Here we provide a small summary of the steps to implement.
Add the SMOTE module to your experiment.
Connect the dataset you want to boost.
Ensure that the column containing the label, or target class, is marked as such.
In the SMOTE percentage option, type a whole number that indicates the target percentage of minority cases in the output dataset.
Use the Number of nearest neighbors option to determine the size of the feature space that the SMOTE algorithm uses when in building new cases.
Type a value in the Random seed textbox if you want to ensure the same results over runs of the same experiment, with the same data.
Run the experiment.
Nevertheless, as you may have noticed the module only accepts two classes. But what if you wanted to have a multiclass normalizer?
There is an excellent example of using SMOTE with mutliclass dataset on the Azure ML Gallery.
The logic is quite straightforward : you split your dataset into two subsets with two classes in each (majority + one of the classes). Then you remove from all the subsets the majority class instances (except the one) and finally bind them all in a one single dataset.
But what if you have a large dataset with more the 10 classes?
Well, at least you have Python and R script modules.
I didn't succeed to to install imblearn package on Azure ML studio because of scikit-learn packages mismatch.

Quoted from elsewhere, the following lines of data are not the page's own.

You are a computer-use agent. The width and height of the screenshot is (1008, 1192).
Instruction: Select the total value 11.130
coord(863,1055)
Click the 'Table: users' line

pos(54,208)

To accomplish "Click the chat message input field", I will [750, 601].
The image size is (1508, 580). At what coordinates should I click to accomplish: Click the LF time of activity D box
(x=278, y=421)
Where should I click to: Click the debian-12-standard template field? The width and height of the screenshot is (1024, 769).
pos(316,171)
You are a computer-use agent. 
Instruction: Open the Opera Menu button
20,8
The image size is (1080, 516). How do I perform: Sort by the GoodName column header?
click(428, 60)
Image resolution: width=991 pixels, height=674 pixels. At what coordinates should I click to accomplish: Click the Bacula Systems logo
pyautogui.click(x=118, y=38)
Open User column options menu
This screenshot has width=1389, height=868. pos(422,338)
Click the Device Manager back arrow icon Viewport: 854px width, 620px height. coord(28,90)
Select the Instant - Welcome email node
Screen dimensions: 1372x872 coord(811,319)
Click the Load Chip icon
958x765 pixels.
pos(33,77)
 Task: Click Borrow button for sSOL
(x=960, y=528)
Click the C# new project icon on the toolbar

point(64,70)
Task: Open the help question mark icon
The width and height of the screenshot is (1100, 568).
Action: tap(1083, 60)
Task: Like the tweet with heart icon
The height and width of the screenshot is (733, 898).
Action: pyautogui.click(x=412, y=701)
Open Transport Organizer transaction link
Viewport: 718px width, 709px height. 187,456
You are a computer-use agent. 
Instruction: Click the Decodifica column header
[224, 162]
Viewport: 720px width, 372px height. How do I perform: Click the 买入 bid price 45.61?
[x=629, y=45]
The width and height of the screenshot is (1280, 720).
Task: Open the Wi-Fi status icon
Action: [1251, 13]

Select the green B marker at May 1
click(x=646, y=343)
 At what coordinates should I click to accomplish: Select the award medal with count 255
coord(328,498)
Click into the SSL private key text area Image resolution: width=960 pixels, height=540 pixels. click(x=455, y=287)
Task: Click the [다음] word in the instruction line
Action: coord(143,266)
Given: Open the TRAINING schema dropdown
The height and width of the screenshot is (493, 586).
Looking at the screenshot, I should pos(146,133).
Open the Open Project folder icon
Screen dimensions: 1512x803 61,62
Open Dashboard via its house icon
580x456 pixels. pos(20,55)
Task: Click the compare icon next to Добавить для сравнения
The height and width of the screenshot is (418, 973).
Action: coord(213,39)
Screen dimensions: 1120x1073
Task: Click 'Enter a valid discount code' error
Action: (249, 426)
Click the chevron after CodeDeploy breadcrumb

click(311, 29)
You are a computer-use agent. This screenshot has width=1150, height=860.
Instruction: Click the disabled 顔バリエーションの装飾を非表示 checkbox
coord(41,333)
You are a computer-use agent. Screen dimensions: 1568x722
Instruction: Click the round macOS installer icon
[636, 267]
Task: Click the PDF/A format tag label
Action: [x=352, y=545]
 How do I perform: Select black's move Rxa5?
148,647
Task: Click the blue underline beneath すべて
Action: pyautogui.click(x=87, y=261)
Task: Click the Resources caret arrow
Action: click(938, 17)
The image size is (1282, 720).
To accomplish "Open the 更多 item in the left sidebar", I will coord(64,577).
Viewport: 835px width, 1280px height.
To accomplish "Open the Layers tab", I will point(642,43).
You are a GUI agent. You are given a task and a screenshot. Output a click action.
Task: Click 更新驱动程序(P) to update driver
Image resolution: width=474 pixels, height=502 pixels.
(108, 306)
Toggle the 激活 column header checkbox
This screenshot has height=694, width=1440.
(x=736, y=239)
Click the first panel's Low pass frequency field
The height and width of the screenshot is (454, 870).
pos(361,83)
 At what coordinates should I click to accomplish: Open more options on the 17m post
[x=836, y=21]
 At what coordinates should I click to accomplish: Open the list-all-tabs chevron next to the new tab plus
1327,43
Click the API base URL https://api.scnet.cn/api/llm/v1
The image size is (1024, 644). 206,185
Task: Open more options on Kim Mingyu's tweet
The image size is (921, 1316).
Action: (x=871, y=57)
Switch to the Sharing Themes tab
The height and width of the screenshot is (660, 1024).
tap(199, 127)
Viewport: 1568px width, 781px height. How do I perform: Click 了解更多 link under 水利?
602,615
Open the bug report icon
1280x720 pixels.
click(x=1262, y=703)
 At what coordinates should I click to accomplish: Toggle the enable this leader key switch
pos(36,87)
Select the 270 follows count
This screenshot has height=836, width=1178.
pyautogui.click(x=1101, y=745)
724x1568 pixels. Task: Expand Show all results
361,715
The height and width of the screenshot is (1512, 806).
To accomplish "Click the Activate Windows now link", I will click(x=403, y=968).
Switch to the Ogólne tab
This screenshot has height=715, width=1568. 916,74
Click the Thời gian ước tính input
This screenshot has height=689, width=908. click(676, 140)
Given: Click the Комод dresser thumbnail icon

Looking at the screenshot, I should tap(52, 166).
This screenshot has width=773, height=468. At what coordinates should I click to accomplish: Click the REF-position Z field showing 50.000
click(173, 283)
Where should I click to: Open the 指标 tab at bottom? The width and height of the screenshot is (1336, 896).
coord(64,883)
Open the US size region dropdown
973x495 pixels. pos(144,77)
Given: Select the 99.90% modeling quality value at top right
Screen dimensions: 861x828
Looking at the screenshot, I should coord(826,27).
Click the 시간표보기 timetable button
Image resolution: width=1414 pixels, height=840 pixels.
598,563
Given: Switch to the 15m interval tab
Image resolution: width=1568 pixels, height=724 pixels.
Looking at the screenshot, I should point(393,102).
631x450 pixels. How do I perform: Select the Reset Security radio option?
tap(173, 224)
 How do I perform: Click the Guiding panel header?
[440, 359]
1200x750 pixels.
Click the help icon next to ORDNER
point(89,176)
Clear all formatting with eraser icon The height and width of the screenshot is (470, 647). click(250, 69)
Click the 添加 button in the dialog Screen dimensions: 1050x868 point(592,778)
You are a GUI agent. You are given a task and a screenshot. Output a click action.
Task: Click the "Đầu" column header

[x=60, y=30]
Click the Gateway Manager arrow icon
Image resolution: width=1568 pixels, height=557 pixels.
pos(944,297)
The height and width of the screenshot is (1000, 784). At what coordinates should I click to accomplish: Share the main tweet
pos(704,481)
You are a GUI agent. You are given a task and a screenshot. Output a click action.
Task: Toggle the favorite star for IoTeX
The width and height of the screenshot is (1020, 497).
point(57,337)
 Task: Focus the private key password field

Fortunately, there is a DMwR package pre-installed on the Azure ML studio.
And if you run :
library(DMwR) # Map 1-based optional input ports to variables dataset1 <- maml.mapInputPort(1) # class: data.frame clean_ds <- subset(dataset1, select = -c(text_column)) clean_ds$label_column <- as.factor(clean_ds$label_column) new_ds <- SMOTE(label_column ~ ., clean_ds, perc.over=7000, perc.under=0) maml.mapOutputPort("new_ds");
Works like a charm.